**What is expected**: Going through the data below, please show each line containing the string "computer".

**Dataset entries**:
+---+

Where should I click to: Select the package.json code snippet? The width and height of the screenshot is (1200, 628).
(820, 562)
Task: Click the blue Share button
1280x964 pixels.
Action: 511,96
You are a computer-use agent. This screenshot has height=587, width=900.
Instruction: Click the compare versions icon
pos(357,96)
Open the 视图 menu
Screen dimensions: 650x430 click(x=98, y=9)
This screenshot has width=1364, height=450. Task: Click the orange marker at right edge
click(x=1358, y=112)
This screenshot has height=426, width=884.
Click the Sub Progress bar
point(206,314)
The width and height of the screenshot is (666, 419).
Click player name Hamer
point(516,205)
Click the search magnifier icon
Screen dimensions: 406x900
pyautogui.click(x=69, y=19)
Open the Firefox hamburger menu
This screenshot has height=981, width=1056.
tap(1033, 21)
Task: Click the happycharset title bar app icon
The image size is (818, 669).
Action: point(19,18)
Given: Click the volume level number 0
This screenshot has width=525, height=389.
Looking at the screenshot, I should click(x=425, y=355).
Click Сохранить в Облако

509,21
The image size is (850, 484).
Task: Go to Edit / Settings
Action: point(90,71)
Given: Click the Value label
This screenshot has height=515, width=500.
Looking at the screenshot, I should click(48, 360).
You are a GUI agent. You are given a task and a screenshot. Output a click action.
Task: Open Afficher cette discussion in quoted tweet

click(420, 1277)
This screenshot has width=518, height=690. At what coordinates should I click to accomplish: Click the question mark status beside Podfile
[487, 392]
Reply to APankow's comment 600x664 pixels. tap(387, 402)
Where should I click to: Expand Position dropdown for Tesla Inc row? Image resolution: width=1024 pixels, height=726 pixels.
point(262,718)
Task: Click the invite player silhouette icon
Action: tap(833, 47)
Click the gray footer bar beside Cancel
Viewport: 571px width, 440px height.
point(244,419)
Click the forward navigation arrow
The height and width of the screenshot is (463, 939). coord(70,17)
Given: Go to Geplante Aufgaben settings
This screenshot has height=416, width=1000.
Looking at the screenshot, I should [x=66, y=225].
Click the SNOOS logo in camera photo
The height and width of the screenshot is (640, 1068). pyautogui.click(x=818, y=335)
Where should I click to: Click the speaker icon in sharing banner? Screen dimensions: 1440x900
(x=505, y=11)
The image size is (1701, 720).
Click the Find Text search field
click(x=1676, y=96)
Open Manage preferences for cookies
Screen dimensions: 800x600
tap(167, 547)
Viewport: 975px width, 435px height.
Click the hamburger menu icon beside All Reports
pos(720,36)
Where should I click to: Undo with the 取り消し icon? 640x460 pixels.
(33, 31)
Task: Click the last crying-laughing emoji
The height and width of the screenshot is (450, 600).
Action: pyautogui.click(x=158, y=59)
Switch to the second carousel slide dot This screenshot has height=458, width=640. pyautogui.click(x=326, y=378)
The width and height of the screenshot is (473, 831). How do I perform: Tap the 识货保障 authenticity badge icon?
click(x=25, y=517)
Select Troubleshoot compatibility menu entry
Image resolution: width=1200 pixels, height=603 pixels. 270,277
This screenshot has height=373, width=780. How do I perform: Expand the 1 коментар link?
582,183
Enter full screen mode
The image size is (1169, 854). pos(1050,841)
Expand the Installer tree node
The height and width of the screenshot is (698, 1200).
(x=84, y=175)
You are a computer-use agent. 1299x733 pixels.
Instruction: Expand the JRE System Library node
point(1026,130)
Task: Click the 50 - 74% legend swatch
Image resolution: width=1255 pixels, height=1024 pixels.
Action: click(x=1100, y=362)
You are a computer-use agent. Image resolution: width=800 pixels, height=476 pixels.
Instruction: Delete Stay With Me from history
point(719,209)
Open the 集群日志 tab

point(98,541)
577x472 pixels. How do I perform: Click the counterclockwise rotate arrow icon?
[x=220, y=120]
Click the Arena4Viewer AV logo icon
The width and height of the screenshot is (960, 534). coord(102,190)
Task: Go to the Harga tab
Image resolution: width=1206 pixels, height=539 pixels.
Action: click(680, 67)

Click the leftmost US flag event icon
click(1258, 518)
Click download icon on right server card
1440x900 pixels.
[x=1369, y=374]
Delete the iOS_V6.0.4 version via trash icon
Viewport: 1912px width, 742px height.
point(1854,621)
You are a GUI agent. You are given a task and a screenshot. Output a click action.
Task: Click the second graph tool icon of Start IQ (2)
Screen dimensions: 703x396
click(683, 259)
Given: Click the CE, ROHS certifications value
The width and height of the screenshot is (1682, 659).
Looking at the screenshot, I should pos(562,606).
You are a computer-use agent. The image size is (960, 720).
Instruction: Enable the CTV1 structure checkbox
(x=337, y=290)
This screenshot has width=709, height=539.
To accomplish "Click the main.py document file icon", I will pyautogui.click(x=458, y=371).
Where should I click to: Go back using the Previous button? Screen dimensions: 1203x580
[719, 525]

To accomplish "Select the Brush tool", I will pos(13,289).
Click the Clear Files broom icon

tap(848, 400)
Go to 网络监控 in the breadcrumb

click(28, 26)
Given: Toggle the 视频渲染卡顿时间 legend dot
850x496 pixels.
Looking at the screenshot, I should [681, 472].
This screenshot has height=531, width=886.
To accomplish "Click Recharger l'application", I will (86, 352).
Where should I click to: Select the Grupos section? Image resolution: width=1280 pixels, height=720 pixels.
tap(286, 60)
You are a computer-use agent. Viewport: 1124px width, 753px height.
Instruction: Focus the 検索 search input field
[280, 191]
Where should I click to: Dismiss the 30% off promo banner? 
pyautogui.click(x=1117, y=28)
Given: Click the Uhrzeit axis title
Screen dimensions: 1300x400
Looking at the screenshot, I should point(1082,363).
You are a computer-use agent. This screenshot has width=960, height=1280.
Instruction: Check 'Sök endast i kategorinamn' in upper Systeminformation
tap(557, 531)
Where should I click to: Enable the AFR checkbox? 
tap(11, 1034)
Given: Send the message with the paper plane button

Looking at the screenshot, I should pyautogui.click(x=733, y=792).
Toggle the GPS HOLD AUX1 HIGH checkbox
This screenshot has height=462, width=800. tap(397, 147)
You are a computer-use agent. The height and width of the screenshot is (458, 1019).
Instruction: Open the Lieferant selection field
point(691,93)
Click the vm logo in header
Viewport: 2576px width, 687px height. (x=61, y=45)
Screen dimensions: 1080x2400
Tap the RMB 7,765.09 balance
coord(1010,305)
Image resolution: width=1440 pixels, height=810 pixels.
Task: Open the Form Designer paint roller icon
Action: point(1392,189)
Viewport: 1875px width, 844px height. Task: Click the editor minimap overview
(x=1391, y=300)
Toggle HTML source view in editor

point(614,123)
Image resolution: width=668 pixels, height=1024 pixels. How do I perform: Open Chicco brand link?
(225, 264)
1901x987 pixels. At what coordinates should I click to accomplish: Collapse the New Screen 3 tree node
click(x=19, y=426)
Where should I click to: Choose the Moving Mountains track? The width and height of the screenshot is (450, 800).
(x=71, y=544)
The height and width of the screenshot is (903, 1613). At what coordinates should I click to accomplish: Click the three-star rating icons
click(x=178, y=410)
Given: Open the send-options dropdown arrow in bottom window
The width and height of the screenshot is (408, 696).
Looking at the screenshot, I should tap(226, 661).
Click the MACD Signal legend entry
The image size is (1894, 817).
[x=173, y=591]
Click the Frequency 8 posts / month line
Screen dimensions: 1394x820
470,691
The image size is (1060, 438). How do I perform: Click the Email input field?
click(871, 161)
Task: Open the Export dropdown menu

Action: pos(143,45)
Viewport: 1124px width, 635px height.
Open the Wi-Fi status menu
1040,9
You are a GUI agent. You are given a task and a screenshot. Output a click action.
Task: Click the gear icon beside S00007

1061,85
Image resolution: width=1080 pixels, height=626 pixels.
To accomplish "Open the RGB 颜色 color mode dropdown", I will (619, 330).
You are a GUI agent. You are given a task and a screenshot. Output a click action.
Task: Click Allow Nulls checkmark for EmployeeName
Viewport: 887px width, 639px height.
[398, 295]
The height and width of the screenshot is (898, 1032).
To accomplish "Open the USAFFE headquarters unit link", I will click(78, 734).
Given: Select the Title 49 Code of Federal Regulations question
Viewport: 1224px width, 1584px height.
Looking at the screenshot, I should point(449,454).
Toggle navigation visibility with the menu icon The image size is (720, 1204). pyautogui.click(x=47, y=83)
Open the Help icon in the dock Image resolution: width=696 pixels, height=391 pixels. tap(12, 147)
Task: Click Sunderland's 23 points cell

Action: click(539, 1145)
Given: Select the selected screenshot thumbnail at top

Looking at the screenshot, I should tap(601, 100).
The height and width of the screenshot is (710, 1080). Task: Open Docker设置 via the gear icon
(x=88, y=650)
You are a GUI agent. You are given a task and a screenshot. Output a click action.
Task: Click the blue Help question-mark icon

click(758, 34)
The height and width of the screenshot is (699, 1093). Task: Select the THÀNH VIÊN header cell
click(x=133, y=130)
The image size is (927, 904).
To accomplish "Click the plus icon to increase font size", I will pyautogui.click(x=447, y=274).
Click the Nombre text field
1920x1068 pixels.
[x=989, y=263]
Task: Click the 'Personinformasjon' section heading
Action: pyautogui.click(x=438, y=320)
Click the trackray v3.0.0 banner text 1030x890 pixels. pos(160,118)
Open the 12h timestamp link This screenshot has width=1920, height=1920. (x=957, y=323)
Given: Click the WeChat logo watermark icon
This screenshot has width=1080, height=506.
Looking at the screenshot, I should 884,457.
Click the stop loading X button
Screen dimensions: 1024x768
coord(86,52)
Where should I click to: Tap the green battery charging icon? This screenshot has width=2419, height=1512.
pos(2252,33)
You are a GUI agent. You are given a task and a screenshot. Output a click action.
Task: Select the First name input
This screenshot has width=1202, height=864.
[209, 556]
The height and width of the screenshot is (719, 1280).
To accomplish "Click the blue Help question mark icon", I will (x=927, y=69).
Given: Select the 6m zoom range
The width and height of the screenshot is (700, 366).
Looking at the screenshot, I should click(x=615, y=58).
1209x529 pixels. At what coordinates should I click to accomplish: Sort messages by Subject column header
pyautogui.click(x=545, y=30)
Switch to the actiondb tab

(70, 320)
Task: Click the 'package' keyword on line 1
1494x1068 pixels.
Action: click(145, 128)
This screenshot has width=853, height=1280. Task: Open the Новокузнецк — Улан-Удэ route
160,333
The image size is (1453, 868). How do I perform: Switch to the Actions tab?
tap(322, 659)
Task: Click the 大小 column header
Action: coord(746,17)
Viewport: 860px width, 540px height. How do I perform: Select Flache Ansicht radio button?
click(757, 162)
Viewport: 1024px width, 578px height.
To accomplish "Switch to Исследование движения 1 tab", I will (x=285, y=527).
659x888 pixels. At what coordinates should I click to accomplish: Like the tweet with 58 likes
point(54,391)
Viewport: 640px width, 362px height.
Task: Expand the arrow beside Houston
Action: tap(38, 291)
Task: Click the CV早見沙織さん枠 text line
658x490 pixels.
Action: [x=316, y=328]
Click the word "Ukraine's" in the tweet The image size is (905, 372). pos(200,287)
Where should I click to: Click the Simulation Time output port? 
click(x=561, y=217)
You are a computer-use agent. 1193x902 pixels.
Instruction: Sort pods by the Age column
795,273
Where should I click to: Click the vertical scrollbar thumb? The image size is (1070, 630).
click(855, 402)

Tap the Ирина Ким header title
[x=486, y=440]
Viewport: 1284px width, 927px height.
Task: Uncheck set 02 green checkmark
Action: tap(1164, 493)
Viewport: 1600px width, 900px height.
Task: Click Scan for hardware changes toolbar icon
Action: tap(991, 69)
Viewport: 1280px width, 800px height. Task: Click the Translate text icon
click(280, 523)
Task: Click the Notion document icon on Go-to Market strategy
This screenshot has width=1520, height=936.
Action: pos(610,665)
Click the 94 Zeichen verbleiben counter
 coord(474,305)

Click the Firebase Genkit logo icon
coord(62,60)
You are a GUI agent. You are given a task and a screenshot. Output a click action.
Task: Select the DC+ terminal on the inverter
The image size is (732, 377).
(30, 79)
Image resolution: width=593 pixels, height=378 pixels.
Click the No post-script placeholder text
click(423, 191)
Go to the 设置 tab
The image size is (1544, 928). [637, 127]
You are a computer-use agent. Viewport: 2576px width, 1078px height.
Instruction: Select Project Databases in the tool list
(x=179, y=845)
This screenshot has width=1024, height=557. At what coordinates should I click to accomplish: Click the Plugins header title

+---+

**Written response**:
You are a computer-use agent. This screenshot has height=587, width=900.
You are a computer-use agent. 1299x733 pixels.
You are a computer-use agent. Image resolution: width=800 pixels, height=476 pixels.
You are a computer-use agent. The image size is (960, 720).
You are a computer-use agent. Viewport: 1124px width, 753px height.
You are a computer-use agent. This screenshot has width=960, height=1280.
You are a computer-use agent. The height and width of the screenshot is (458, 1019).
You are a computer-use agent. 1193x902 pixels.
You are a computer-use agent. Viewport: 2576px width, 1078px height.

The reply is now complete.